It seems they fall into two types:
* Camera based - usually military applications. Camera is on the helmet, and tracks marker points around the cockpit. This could be used by DJI easily, since they already have advanced vision tracking, so don't even need the markers. I think this would be OK up to a point. It needs to be fast and accurate or, as luciens mentions, nausea rapidly arises. Furthermore, the measurement must be "head relative to something", and that something could be the general environment, OR the handheld controller (only if line of sight is maintained, for which it probably will not).

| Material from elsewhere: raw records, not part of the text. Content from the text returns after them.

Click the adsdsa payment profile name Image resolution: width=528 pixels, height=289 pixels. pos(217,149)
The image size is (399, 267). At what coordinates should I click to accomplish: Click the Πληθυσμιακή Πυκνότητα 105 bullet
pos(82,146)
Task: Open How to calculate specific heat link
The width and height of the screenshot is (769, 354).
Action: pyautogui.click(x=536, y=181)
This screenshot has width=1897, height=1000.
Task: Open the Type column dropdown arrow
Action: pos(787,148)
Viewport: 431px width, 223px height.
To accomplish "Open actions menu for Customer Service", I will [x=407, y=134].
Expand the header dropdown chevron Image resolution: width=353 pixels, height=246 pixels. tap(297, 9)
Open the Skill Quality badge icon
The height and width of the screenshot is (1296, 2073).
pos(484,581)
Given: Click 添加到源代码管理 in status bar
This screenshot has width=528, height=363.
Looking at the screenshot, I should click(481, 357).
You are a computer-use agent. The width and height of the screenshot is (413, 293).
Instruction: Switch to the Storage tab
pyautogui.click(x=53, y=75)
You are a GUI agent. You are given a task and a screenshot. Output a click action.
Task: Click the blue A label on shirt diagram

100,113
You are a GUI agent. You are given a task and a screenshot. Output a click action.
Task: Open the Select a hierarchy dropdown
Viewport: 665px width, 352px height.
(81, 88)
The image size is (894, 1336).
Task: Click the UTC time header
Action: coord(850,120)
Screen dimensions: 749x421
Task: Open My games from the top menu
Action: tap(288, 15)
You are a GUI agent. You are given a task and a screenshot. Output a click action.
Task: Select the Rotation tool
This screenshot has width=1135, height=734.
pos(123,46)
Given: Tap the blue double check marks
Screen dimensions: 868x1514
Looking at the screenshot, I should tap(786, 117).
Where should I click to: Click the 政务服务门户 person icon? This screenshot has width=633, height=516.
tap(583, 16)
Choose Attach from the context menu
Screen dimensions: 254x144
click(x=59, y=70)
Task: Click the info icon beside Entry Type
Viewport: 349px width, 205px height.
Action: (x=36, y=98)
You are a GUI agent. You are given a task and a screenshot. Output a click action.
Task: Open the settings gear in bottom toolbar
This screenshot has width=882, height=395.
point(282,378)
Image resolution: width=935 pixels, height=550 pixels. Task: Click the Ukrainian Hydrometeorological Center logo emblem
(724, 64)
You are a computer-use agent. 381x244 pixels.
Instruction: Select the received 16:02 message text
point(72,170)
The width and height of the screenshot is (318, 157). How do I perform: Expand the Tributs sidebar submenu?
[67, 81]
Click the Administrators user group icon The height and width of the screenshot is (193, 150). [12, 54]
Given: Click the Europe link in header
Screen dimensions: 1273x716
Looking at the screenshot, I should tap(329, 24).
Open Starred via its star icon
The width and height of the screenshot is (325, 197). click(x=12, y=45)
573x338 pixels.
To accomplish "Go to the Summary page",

* Accelerometer type. Cheap, but there will need to be a calibration routine and elimination of drift over time. It's relative to itself (but it integrates acceleration twice to get distance - hence the drift). I didn't check how the angle calculation is made from x,y,z distance...I guess there must be a system where two accelerometers are balanced around an axis, and they are subtracted one from the other, or something like that, and then integrated twice over time. I think it just means it gets more difficult to get stability.
But there is a fairly new technology (at least in more common usage, which means it's getting cheaper) - check the specs of iPhones and the latest Samsung Note and 21 Ultra, for example - it's called Ultra Wide Band, UWB. Some manufacturers (not Apple or Samsung) are claiming mm accuracy, and able to detect direction with error of max 6 degrees but only in a hemispherical target range. 150Hz refresh rate. Max range 200m. Interference free. Maybe not all of these things at the same time. There is an advantage to this type (probably some disadvantages, too - cost?). Line of sight not needed. This could reference between the headset and the hand controls. It means the hands and head could effectively rotate 180 degrees from each other by looking one way, and pointing the controller the other way.